Dua minggu kemudian.
Keyla terlihat sangat bahagia, saat ini dia dan keluarga sudah kembali ke rumah setelah menghabiskan waktu hampir dua bulan di rumah sakit.
Meskipun kediaman mereka sangat sederhana, tapi rumah ini adalah tempat paling nyaman bagi Keyla.
Saat ini Keyla tengah menyiapkan makan malam dengan senyum yang tak surut menghias wajahnya.
"Ayah ... Ibu, makan malamnya sudah siap!" pekik Keyla dari dapur dengan suara yang terdengar melengking.
Seasat kemudian, ayah Haris dan ibu Rita sudah hadir di ruang makan. Mereka mengambil posisi duduk masing-masing, dan Keyla dengan cepat melayani kedua orang tuanya.

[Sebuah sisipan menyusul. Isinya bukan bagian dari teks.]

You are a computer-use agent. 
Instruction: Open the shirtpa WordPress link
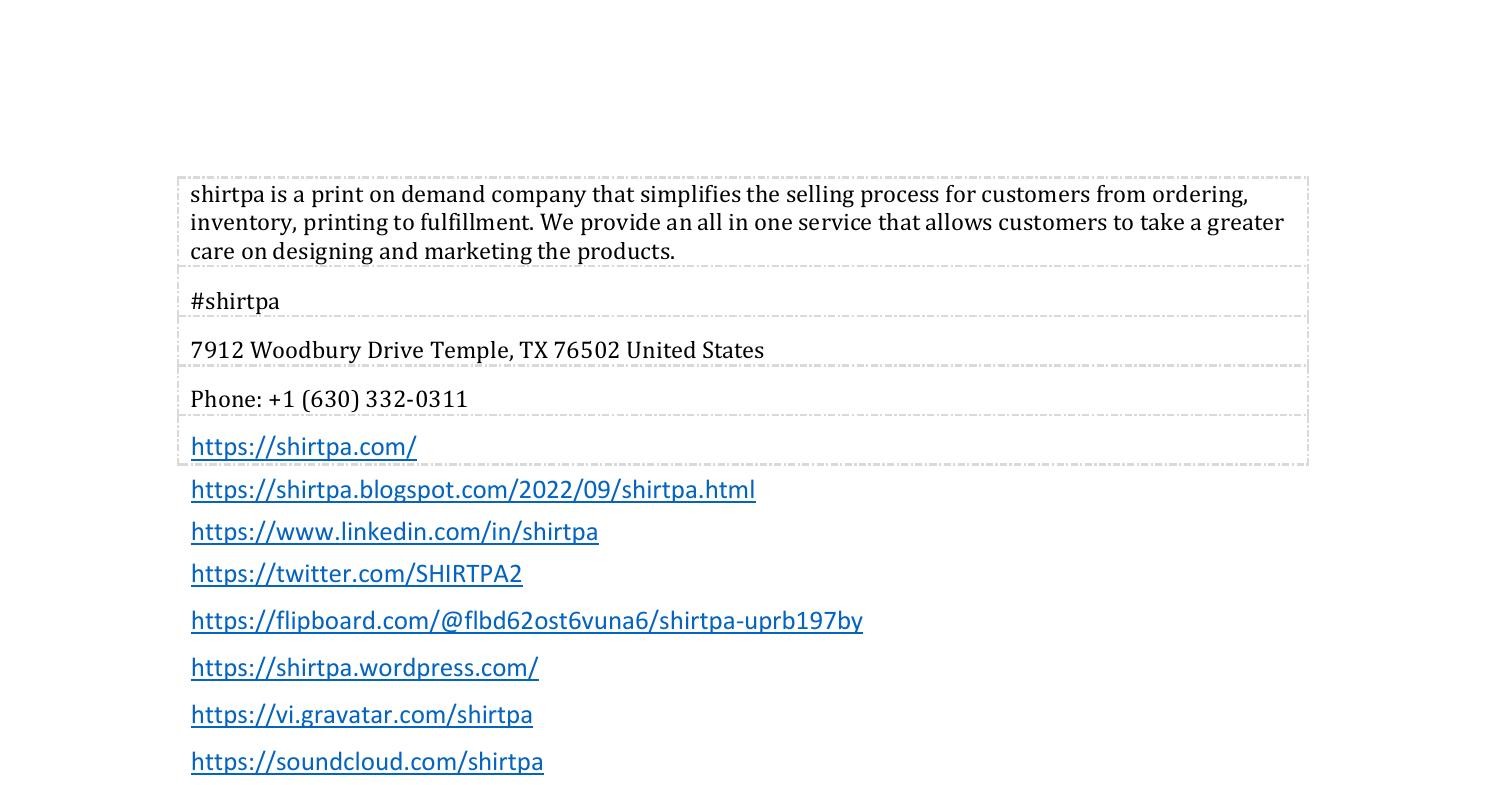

"Key, ada hal penting yang ingin ayah beri tahu padamu." Perkataan ini keluar dari mulut ayah Haris sesaat setelah mereka selesai menikmati santap malam.
"Hal penting apa, Yah?"
"Kamu pasti tahu, Sayang. Selama ayah di rumah sakit, kita menghabiskan biaya yang tidak sedikit. Sekarang kita tidak memiliki tabungan lagi, dan ayah juga sudah pensiun," ujar Ayah Haris.
"Maksud, Ayah?"
"Maafkan ayah, Nak. Dengan terpaksa ayah harus menjual rumah ini," ucap ayah Haris dengan nada berat.

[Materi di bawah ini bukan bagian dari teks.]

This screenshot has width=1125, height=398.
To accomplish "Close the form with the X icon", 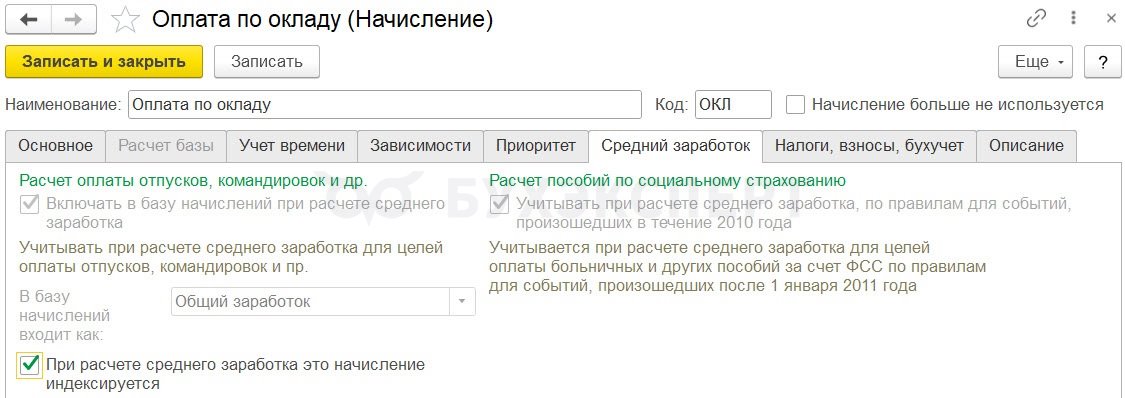I will point(1111,19).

Keyla tertengun mendengar ucapan sang ayah, lalu matanya menelusuri setiap sudut ruangan dari tempat ia duduk sekarang. Masih terlihat jelas dalam bayangan Keyla, setiap kenangan yang ia lalui di rumah ini.
Sekarang dia diminta menyiapkan hati untuk berpisah dengan tempat ia tumbuh menjadi seorang gadis dewasa seperti sekarang ini, rasanya sangat berat.
Keyla yang tidak rela rumahnya dijual, segera berdiri dari tempat duduknya.
"Kita bicarakan lain kali saja, Ayah. Key pamit ke kamar, besok ada kuliah pagi."
Keyla masuk ke kamar, lalu menghempaskan tubuh di atas kasur. Hanya membayangkan harus angkat kaki dari rumah ini saja sudah membuatnya sedih, bagaimana jika itu benar-benar menjadi kenyataan?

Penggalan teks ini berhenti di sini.